The Documentary seeks to unearth the underlying factors that make it difficult for Ghanaians to access improved sanitation, and why about 17 .7 percent of the population resort to open defaecation.

The documentary, produced through collaborative efforts within the Water Sanitation and Hygiene (WASH) sector, highlights some critical issues that warrant public attention and action.

The mission of GWJN is to use their reporting skills to tell relevant stories in the WASH sector to generate the needed discussions for positive responses from duty bearers and bring the necessary interventions.

The GWJN Coordinator, Mr. Justice Lee Adoboe in his welcome address stated, “Various themes come to the fore throughout the half-hour piece, but the most pronounced is poverty, which has been one of the major barriers to access in many other public goods. Unfortunately, poverty is also a major driver of open defaecation which is a major blot on our national conscience”.

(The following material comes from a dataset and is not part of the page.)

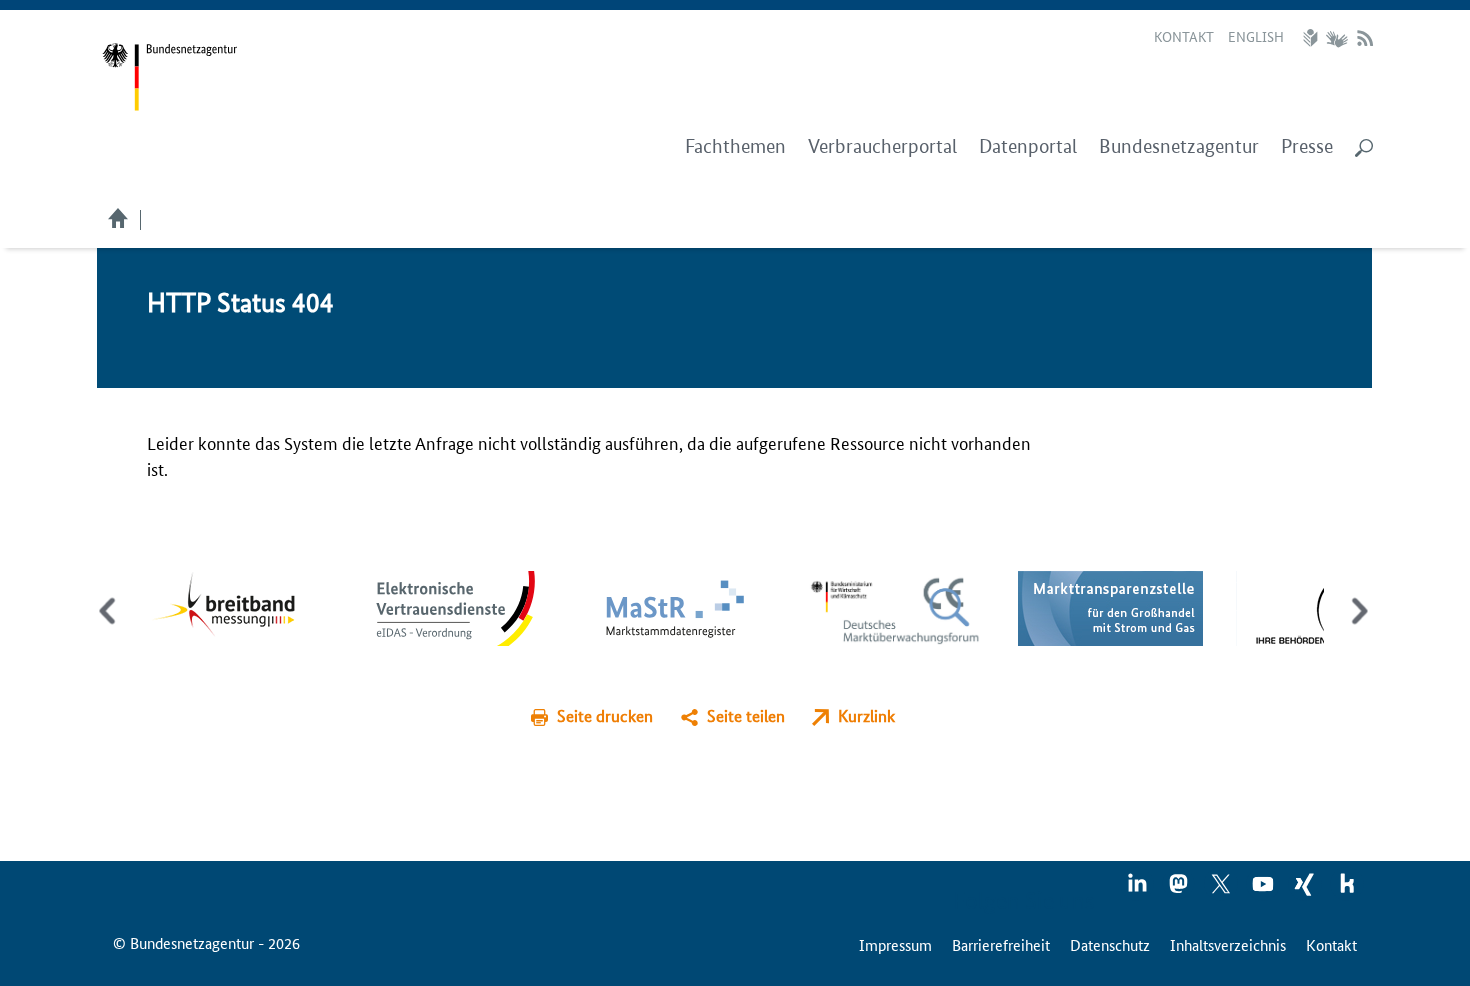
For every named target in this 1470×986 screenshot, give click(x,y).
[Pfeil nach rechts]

Water and Sanitation he mentioned are two critical factors to health and well-being. According to him, data has shown that, where the coverage of basic water has improved to about 88 percent according to the 2021 Housing and Population Census, households with improved sanitation stood at 25 percent with a strong correlation between access to improved household toilets and the level of open defaecation.

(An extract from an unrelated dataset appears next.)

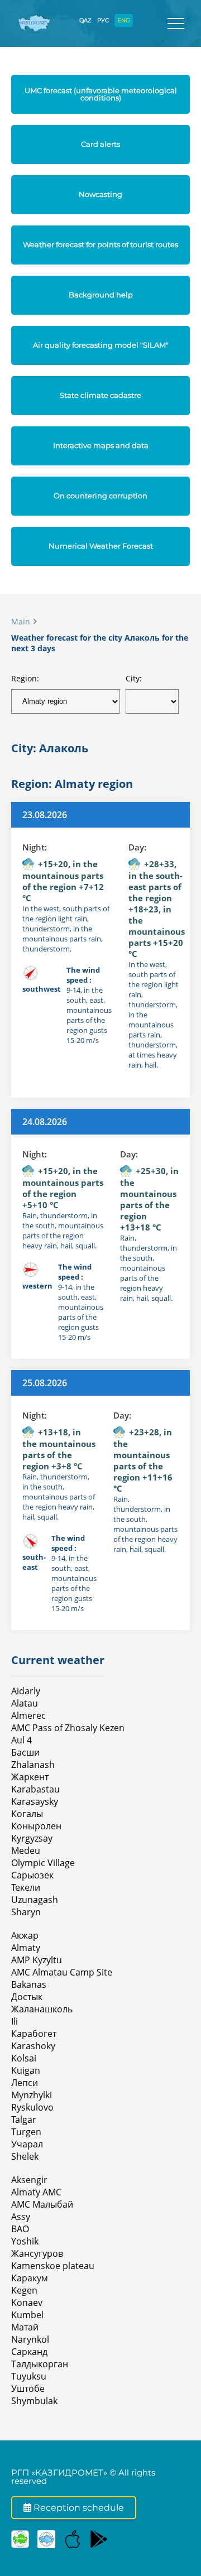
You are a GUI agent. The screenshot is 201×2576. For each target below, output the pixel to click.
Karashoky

“The slow pace of improvement in the access to sanitation (25 percent) compared to that of – water (88 percent) can only point to stronger underlying factors hampering access to improved sanitation in the country. ”

Open defecation refers to the practise of defecating in fields, forests, bushes, bodies of water, shores or other open spaces.

Open defecation can pollute the environment and cause health problems and diseases. High levels of open defecation are linked to high child mortality, poor nutrition, poverty, and large disparities between rich and poor.